Some researchers are also interested in getting an EDDY feed from Abilene. The benefit would be the ability to see flows in real time. If a researcher or analyst sees an anomaly, he or she can see what is happening elsewhere on the network.

**Next Steps**

A suggested next step is to outline some use-cases and sketch out some potential system architecture (related to the use-cases). Considerations after outlining the use-cases include:

1) developing/changing policies on the use of data and anonymization
2) in light of the policies, outlining how researchers can use this information
3) in light of the policies, determine how Internet2 can use the information (could Internet2 use non-anonymized information?)

Other possibilities:
1) consider how perfSONAR outputs can be brought into EDDY.
2) consider grabbing SNMP stats from routers and use “top-talkers” to determine the top-talking links or the top-talking interfaces
3) adding a method to EDDY for adding different methods for aggregation (for example, providing the ability to determine the maximum utilization over the lifetime of the network on a particular link).
4) provide/use the ability to link network data to applications (email, for example)

**Next EDDY Release**
This month’s EDDY release includes a mechanism for adding arbitrary events without having to do any Java programming.
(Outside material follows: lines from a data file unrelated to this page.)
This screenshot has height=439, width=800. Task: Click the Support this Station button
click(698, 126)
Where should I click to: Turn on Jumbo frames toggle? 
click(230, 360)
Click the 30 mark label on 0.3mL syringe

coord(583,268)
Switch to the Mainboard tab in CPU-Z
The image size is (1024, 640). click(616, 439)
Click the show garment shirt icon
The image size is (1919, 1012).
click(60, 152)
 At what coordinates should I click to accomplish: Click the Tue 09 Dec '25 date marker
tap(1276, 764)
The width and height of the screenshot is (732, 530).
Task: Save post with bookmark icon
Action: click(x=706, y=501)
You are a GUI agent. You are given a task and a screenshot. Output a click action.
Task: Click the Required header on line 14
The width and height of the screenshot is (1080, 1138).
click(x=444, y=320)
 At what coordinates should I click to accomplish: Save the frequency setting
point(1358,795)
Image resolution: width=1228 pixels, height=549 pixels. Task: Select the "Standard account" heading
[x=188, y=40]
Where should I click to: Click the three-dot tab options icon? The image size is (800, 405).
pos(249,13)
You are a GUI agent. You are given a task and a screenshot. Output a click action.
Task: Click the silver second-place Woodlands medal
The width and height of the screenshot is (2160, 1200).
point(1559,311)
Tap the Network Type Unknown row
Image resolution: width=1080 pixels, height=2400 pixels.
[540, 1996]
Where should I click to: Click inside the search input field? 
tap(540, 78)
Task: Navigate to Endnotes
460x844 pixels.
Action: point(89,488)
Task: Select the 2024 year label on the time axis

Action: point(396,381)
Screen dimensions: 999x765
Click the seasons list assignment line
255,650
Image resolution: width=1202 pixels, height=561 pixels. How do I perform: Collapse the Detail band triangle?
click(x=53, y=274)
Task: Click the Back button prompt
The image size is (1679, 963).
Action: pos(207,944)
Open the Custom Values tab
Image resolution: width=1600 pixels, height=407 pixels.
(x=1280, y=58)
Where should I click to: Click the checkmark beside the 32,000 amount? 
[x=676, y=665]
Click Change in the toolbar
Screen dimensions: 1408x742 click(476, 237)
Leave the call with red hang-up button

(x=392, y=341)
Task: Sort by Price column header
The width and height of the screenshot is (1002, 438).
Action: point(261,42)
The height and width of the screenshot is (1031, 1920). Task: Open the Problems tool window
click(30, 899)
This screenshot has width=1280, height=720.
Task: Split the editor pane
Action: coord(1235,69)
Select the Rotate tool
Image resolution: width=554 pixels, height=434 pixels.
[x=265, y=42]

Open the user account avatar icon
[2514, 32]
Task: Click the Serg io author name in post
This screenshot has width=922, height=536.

As an example, a user can enter a general event (“It is 2 am and we are being spammed”) that may provide a starting point for analysis or make the data more meaningful. This is a template that generates an EDDY CER. You don’t need to add the details in the rest of the CER and the user doesn’t need to know extensive java.

In addition, CMU has a new project that will sense the entire campus, called Sensor Andrew. Sensor Andrew has many embedded systems, but no way to track logs or data. They are going to use EDDY as a place to store this information and create CERs.

Agenda items for the next call include outlining the potential use cases and a discussion about how people are using the email diagnostics in EDDY.